The emphasis of Philips' researchers has been on developing technologies for improving diagnostic quality while eliminating inefficiencies when using mobile digital radiography systems at the patient's bedside. The new SkyFlow scatter correction algorithm reduces the effect of scattered radiation for nongrid bedside chest exams, allowing the operator to obtain DR images with grid-like contrast, but avoiding the time and effort involved in attaching and detaching a grid.

Pelvic radiographs taken with and without SkyFlow scatter suppression algorithm
Pelvic radiographs taken with and without SkyFlow scatter suppression algorithm. Image courtesy of Philips.

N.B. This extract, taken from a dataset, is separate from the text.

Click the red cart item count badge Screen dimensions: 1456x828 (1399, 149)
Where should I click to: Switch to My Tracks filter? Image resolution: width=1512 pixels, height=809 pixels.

Chest radiographs taken with SkyFlow scatter suppression algorithm and standard acquisition
Chest radiographs taken with SkyFlow scatter suppression algorithm and standard acquisition. Image courtesy of Philips

On the GE Healthcare stand, its representatives are keen to discuss new evidence showing the clinical value of its long established digital tomosynthesis technology, VolumeRAD. A recently completed international multicenter clinical trial has demonstrated that the product offers improved detection and management of patients with lung nodules compared with conventional radiography – with a 7.5 times increase in sensitivity for nodules between 4 mm and 6 mm diameter compared with standard x-ray. The device is reportedly 3.6 times more sensitive than conventional two-view computed radiography, without decreased specificity of detection of small lung nodules in the range of 3 mm to 20 mm in diameter.